Woke up this a.m. to the sound of overhead helicopters. Many and for a long time. So I get online to see if a suicide bombing has happened. Nada.
Eat a leisurely breakfast and with kindergarten-skipping Raphael in tow – He’s allowed; it’s his fifth birthday today, OMG! – stroll downstairs to find half a dozen police officers combing the neighborhood accompanied by aforementioned buzzing helicopters.
I hesitate. My first thought: A suicide bomber is loose in Tel Aviv; They have word and they’re searching.

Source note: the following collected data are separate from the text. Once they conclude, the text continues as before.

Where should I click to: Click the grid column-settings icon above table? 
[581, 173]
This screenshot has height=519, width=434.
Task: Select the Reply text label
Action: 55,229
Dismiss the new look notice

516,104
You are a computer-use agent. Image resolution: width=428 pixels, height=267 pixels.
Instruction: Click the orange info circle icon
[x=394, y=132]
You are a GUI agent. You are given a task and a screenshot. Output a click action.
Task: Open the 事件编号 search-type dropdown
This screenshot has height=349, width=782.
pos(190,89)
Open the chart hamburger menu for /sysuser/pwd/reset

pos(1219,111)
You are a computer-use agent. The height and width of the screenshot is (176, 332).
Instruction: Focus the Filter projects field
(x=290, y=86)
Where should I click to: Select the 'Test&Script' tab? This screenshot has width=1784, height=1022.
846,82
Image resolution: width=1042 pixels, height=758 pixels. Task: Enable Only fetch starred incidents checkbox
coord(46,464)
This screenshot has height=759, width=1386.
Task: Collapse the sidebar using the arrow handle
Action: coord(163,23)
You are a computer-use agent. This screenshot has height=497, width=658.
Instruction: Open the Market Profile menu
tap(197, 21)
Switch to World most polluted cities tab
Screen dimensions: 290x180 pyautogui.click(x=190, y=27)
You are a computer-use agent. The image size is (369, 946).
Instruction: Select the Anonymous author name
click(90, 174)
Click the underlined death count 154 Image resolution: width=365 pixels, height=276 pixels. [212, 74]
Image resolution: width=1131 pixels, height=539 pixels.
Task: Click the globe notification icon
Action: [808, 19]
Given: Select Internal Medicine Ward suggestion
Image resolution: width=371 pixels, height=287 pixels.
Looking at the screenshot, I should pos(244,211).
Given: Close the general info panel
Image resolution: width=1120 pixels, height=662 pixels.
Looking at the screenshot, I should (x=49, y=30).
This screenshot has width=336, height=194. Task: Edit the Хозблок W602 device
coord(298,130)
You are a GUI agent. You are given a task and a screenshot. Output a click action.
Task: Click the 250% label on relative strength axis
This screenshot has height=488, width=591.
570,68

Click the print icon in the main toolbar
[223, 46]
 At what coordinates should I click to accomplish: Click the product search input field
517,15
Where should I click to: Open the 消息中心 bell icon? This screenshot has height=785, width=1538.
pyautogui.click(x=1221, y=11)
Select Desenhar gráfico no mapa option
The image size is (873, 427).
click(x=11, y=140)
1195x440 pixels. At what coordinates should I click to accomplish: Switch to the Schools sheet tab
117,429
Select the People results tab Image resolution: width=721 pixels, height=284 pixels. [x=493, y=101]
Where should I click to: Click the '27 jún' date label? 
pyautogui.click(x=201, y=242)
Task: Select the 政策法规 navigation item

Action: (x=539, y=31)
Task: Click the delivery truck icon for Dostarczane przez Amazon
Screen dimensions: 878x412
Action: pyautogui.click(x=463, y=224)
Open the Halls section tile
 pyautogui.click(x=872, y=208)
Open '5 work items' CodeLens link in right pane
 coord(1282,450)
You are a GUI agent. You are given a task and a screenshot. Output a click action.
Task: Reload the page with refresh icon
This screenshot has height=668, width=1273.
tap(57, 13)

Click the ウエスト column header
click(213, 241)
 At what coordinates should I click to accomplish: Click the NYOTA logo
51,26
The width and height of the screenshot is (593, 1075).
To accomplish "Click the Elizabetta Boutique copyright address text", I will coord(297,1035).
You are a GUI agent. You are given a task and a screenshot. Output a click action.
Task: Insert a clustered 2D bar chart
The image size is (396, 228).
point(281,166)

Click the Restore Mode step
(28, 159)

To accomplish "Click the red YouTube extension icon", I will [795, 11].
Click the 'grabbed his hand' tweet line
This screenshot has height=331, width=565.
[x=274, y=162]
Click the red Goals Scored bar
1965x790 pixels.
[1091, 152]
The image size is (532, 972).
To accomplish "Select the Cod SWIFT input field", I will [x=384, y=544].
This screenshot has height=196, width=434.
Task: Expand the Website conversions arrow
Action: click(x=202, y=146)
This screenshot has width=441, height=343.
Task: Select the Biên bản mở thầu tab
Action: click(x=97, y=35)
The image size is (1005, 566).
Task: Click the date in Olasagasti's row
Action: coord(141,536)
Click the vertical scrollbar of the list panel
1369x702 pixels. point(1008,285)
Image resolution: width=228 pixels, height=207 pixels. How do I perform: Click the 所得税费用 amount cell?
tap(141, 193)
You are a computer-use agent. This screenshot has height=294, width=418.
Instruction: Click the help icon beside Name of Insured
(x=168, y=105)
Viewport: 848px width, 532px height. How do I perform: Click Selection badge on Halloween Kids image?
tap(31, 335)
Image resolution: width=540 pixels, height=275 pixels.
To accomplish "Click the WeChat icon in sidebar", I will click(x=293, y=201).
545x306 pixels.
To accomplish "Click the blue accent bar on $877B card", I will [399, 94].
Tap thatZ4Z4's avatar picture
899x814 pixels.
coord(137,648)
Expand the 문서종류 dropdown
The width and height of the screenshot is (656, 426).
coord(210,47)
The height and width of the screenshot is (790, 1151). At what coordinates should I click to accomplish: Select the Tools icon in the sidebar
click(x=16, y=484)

“Is someone loose in the area?” (duh) I ask an officer outside our building. He shakes his head no. Liar. As if the foot patrol is simply getting out and about as part of the new “Get Fit Forces!” physical regime aimed at getting Tel Aviv’s police corps in shape. Our neighborhood happens to be THE perfect alternative to hiking trails and the helicopters help maintain that tough guy cover while they sweat it out.
That was 9:30.
Six hours later the copters are still circling. NOW I’ve found the story online and discover that lo and behold, it’s neither fitness or a bomber they’re after. Rather a mere serial rapist who escaped police escort while being transported between courthouse hearings. Our apartment is awfully close to the courthouse. Separated by a park, in fact. The same one I suspect Monsieur Rapist cut across to dodge his chaperones.
Let me see…Bomber versus Rapist…How comforting.